11 August 2014
Mick and Anne had to “abort” yesterday’s ride, but will be offering it again on 7 September. With Julian taking on 21 September and Jim volunteering (provisionally) for 5 October that leaves, for the moment, just the next ride – which I will “back stop” (see below).
I don’t want to “go on about it” but I won’t pretend not to be disappointed with the results of my appeal for people to take on rides. I’m also a bit bewildered. A few years ago when we had fewer members it was never a problem to get volunteers in the summer. Sometimes there was even competition, believe it or not. I remember emailing people along the lines of “Thanks for the offer but X’s message arrived before yours. But perhaps we could recycle your ride for ???August/Sept?” Perhaps it’s just that people are going away at the crucial times this year.
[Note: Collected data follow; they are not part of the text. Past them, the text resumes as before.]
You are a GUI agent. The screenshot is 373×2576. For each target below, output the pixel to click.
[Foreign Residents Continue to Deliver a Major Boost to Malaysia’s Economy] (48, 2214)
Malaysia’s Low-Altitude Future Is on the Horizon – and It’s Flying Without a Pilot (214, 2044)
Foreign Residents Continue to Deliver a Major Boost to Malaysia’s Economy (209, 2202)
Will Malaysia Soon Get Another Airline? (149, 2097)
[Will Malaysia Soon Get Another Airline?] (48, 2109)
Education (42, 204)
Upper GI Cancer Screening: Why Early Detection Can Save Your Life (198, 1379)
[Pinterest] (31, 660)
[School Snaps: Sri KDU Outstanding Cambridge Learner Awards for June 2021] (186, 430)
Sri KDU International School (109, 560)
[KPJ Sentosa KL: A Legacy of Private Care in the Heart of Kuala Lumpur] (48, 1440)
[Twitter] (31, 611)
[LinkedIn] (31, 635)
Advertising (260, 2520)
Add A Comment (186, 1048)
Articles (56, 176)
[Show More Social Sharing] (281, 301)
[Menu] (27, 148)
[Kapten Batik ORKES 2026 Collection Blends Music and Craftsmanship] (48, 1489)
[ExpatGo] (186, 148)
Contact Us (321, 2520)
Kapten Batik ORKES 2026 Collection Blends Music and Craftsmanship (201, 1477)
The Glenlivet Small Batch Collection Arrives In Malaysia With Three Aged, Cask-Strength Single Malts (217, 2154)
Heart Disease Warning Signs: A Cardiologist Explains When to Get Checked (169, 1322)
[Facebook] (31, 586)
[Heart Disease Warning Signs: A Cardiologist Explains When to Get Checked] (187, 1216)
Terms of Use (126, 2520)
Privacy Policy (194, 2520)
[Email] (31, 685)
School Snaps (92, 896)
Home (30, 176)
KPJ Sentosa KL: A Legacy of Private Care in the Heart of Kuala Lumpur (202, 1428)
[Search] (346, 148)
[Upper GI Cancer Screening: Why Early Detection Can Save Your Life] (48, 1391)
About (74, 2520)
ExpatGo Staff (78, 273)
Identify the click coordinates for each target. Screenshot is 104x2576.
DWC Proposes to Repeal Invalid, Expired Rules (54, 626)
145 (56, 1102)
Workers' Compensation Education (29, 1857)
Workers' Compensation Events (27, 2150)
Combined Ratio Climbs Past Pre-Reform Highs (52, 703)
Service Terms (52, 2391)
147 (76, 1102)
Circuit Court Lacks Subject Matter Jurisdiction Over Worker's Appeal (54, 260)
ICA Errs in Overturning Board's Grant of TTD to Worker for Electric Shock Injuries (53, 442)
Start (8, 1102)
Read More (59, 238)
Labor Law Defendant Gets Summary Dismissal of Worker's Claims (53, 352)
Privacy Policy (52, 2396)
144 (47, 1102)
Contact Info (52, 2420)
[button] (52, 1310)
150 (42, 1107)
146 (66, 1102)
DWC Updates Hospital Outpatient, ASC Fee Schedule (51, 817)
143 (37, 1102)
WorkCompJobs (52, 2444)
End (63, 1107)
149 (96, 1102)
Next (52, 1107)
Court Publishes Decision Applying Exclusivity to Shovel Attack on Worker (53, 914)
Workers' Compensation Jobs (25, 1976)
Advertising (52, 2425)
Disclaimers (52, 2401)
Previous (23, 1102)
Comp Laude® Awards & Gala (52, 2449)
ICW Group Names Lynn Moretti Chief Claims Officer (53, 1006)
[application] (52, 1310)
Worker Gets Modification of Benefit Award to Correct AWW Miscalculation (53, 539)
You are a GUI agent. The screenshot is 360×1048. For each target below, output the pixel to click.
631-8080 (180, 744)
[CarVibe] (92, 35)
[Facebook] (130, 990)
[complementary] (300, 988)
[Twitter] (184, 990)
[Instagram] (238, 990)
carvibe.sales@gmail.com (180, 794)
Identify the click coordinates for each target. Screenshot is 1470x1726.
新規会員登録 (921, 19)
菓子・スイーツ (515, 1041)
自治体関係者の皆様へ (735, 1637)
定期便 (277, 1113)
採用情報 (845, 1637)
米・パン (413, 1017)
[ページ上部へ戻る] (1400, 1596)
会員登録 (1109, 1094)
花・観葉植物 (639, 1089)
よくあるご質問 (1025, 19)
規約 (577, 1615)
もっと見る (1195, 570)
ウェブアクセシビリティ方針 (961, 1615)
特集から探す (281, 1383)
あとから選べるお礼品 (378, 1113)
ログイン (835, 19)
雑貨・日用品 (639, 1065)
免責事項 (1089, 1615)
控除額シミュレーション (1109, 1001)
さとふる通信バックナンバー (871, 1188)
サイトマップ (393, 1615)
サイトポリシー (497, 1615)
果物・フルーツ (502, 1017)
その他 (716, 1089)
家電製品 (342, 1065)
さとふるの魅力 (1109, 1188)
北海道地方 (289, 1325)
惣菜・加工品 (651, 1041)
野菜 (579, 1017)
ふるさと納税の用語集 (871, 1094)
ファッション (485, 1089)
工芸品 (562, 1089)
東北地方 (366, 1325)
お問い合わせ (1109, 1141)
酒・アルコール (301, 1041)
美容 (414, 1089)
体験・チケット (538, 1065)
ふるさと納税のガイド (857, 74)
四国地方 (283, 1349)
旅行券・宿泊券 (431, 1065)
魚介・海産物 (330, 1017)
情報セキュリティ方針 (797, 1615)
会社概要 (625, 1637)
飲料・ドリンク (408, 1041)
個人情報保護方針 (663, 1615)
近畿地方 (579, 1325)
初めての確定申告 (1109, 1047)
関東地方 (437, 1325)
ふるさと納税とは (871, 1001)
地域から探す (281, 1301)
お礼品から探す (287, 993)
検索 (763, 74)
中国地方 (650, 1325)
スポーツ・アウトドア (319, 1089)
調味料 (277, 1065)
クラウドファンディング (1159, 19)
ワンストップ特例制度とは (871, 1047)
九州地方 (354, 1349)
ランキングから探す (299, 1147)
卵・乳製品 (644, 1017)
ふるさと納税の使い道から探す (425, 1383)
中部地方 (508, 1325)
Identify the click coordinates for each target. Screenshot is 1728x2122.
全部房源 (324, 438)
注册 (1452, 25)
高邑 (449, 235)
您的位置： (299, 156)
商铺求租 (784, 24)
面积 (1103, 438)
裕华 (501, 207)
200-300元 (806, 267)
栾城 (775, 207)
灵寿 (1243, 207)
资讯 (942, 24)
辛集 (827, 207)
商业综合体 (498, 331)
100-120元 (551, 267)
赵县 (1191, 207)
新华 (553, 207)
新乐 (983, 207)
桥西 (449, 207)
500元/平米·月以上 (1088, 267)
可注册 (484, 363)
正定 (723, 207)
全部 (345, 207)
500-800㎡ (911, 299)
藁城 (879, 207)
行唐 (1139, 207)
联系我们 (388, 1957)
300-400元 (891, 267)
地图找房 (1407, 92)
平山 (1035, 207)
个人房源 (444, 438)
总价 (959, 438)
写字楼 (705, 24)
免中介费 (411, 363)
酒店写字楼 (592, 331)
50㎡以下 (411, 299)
That’ll be it, I expect.
However, there’s now lots of time to plan for 19 October onwards.
Don’t forget if you plan to come on a ride if the ride has to be cancelled for any reason (usually the wretched weather) a message will be sent out the day before not later than 5 pm (unless otherwise notified) So make sure to check after that time.
One step forward, two steps back
This is one of the sub-heads used by Laura Laker in her article “Back to the Drawing Board” in the current edition of Cycling Weekly. On the one hand, she reports, consultations are taking place on a new Safer Lorry Scheme. “With the new rules, which could come into force next year, HGVs without side-bars and safety mirrors will be banned from the existing Low Emissions Zone.” Not before time, you will think, and why confine it to a relatively small area you will ask. Of the 14 cyclists killed in London in 2013, nine involved HGVs.
But then last week the Department of Transport announces that the speed limit for lorries over 7.5 tonnes will be increased from 40 to 50 mph on country roads. As the article reports, “British Cycling calls the move, intended to save hauliers money, staggering, adding that many HGVs aren’t fit for purpose. It criticised the government’s failure to close loopholes which allow lorries without additional mirrors and safety equipment to operate on our roads.”
I’d like to say that this defies belief – but, sadly, we’ve got increasingly used to such idiocy.